Carrillo checked into an out-of-county facility following his arrest July 13 in his west Santa Rosa neighborhood on suspicion of prowling and burglary. He is suspected of trying to enter a young woman's home through her bedroom window and was wearing only underwear and socks when he was arrested.

His monthlong rehab stint initially was projected to end Monday. He'd been penciled in to return to work Wednesday, said Susan Upchurch, his district director.

But Andrian said the 32-year-old, who on Tuesday will miss his third Board of Supervisors meeting, isn't ready to return to work.

There is no specific timetable for his return, which hinges on when his doctors believe Carrillo has acquired the skills he'll need to successfully deal with his alcoholism, Andrian said.

"He is still in phase one of their program, which means he is not coming out in the next few days," his attorney said. "He's remaining until he completes this phase ... they are working on a plan for him to re-enter the world at some point hopefully in the near future."

Andrian met with Carrillo, who represents west Sonoma County, for about three hours Friday afternoon at the center. He declined to say where the center is located, citing a facility requirement of secrecy to avoid media attention.

They had "heartfelt conversations," he said, discussing his progress with the treatment program and his next steps, including an outpatient treatment program he'll enter once back in Sonoma County.

▶ _SOURCE DATA_

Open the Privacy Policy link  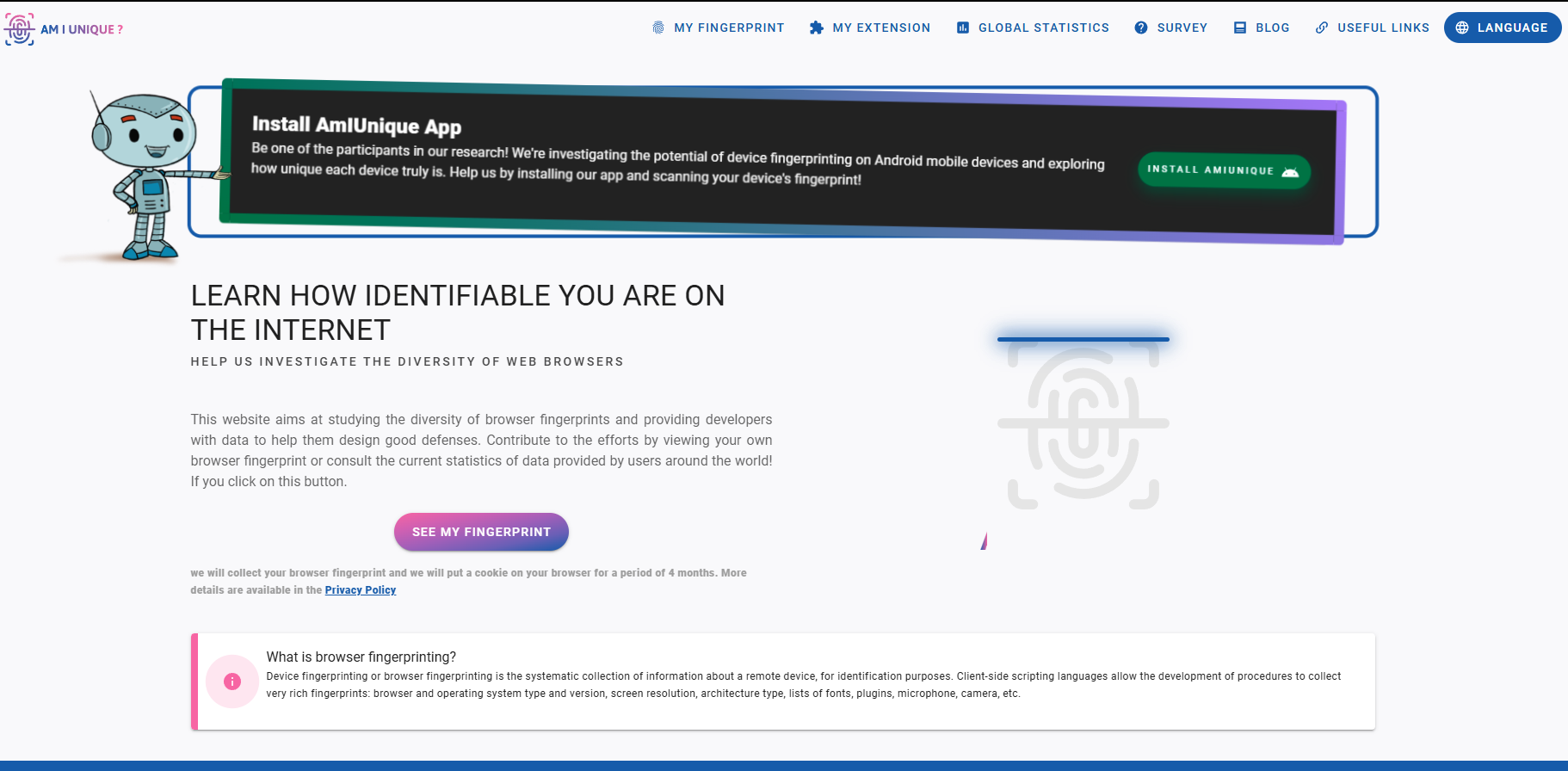click(x=360, y=590)

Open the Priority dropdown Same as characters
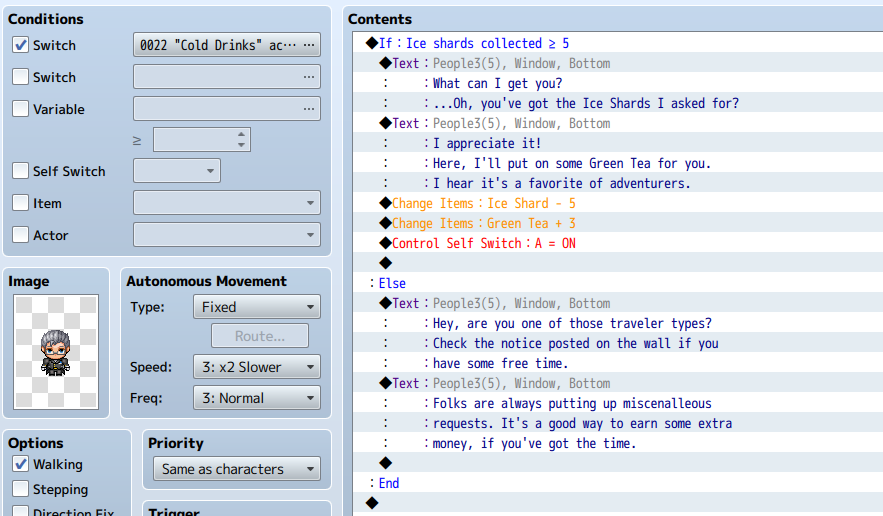[x=237, y=469]
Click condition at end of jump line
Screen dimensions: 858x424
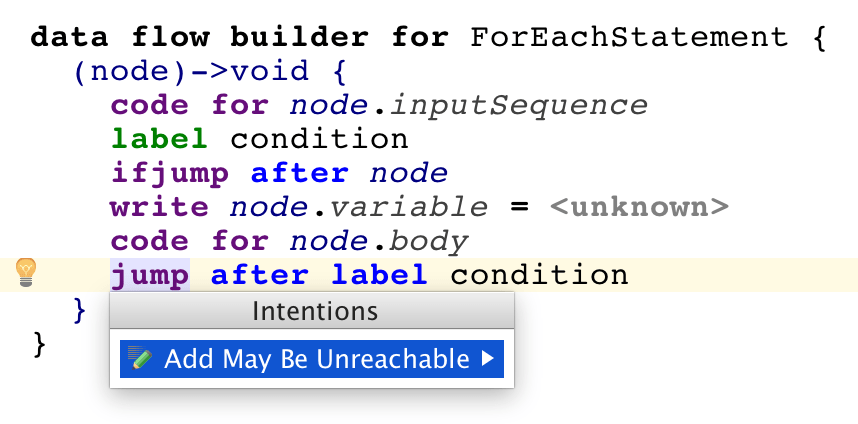pos(539,274)
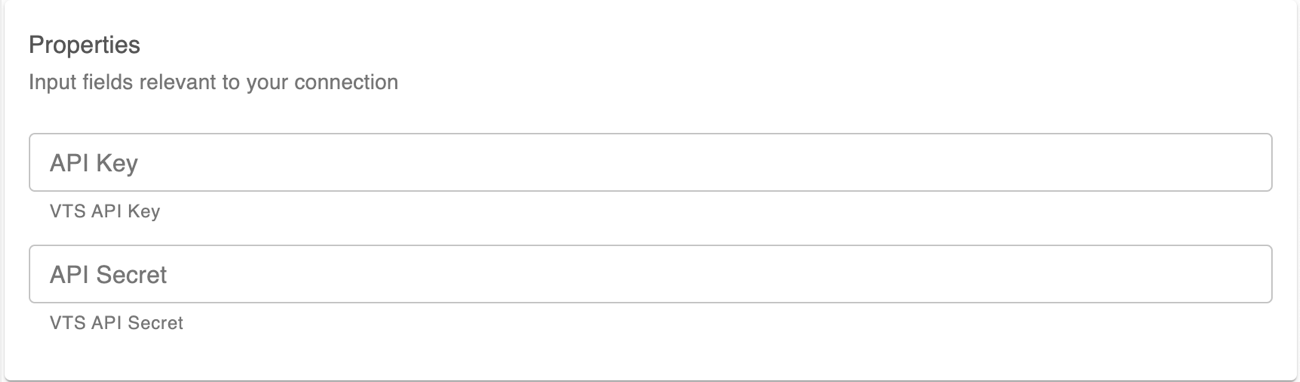Place cursor in the VTS API Secret textbox

650,274
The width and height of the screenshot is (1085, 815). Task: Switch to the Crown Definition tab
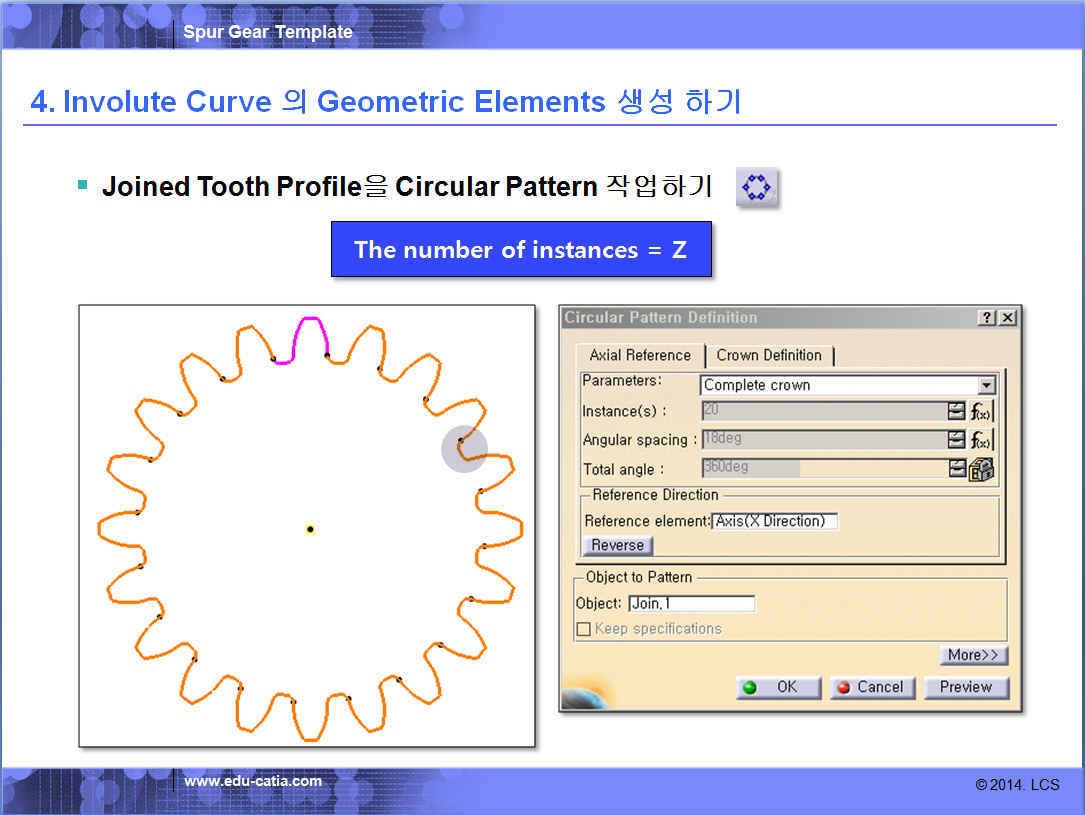point(769,355)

▶ _WHAT IS REQUIRED_
Using the news excerpt about Carrillo's rehab stay, explain in one to three sentences why Andrian would not say where the treatment center is located.

▶ _RESPONSE TO THIS EXERCISE_
Andrian cited a requirement of the facility that its location be kept secret. The secrecy is meant to avoid media attention.